Discussion
In this study, we have investigated APV, EFT, and CIMT levels in CKD stages. The key findings of this study are as follows. First, stage IV-V patients had the lowest APV and highest EFT and CIMT. Second, GFR was correlated negatively with APV and positively with EFT and CIMT. Third, APV was significantly and negatively correlated with EFT and CIMT in CKD patients. Last but not least, APV, EFT, and CIMT were independently associated with GFR levels in CKD patients.
APV is an aortic stiffness parameter that can be measured during a routine echocardiographic examination. APV is correlated with aortic strain and aortic distensibility in patients with CAD (19). Arterial stiffness is one of the early signs of cardiovascular dysfunction in CKD patients (20). A decrease in propagation velocity can be observed with arterial stiffening in CKD patients. PWV, a marker of arterial stiffness, is an independent predictor of all-cause mortality and cardiovascular mortality in end-stage renal failure patients (21). It was reported that GFR is negatively correlated with arterial stiffness, and increased PWV could predict the presence of CKD (17). Reduced arterial stiffness improved life expectancy in end-stage renal failure patients regardless of blood pressure status (22). In this study, we showed that stage IV-V patients had the lowest APV. This result is compatible with the work by Wang et al., who found that arterial stiffness gradually increased over time as CKD progress. Moreover, our finding shows that arterial stiffness increases gradually as GFR decreases. APV was significantly and positively correlated with GFR levels that show the potential damage of both structure and function of large vessels in patients with CKD. Due to the negative correlation among the APV, EFT, and CIMT levels in CKD patients, APV can be considered as a surrogate marker in subclinical atherosclerosis.
EAT contributes to cardiac function through paracrine and vasocrine secretion of pro-inflammatory and pro-atherogenic cytokines into the myocardial structures. EAT has its protective effects in healthy people, such as mechanical protection, regulation of coronary flow, and energy supplementation of fatty acids. The pathological increase in EFT is associated with increased cardiovascular disease in CKD patients (9). The reason for the increase in EFT is not fully understood in CKD patients. It has been suggested that increased inflammation plays a role in the increase of EFT in these patients (23). Aydın et al. reported that hemodialysis was an independent predictor of increased EFT (24). Patients with essential HT and microalbuminuria had higher EFT compared to HT patients with normoalbuminuria (25). Another study proposed that EFT was an independent predictor of albuminuria in type 2 DM patients (26). Cordeiro et al. evaluated the EFT in 227 non-dialysis CKD patients and reported that EFT correlated with cardiovascular disease severity. Moreover, the authors found that increased EFT was related to poor cardiovascular prognosis (12). A meta-analysis, including the results of 17 studies, suggested that EFT and epicardial fatty volume were increased in CKD patients compared to the control group subjects (27). Sheng et al. evaluated epicardial fatty volume by computed tomography in 120 CKD patients and 30 healthy subjects. They found that stage IV-V patients had higher epicardial fatty volumes compared to the controls (28). Despite this, Ozkurt et al. showed that EFT was similar in CKD patients and control subjects (29). In this study, we found that stage IV-V patients had the highest EFT. This result is supported by a meta-analysis by Song et al. (27). Besides, we reported that EFT was correlated negatively with APV. The result is similar to work done by Turan et al. (30).
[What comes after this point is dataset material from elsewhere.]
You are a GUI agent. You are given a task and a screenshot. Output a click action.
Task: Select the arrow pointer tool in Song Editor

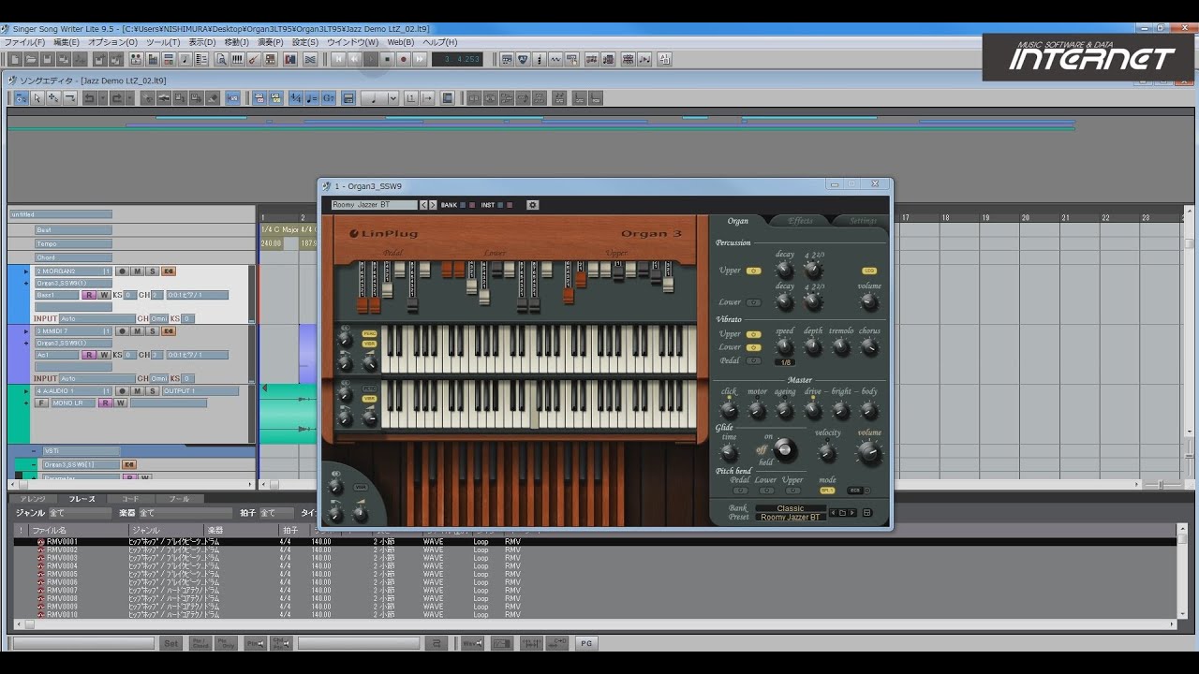click(x=37, y=98)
CIMT is considered a marker of subclinical atherosclerosis. The increased CIMT has been previously reported in CKD patients. The increased CIMT was associated with low-grade systemic inflammation in CKD patients (31). Higher CIMT was associated with progressively decreasing GFR. Moreover, in CKD patients, GFR could predict the increase in CIMT (16). CIMT is associated with a high mortality rate in CKD patients (32). A previous study showed that CIMT was significantly higher in hemodialysis patients compared to the control subjects (24). CIMT is independently associated with microalbuminuria in type 2 DM patients (33). Patel et al. investigated CIMT in 62 CKD patients and 50 controls. They found that CIMT was significantly higher in CKD patients compared to the controls. Furthermore, the authors showed that dialysis patients had higher CIMT compared to stage III and V (31). Another study indicated that HT patients with CKD had significantly higher CIMT compared to HT patients without CKD (17). In contrast, Margekar et al. found no significant differences in CIMT in different stages of CKD (34). In this study, we showed that CIMT is significantly and negatively correlated with GFR. This finding is consistent with previous findings in the literature (16). Similar to the results of this study, Patel et al. observed the highest CIMT in stage V patients (31).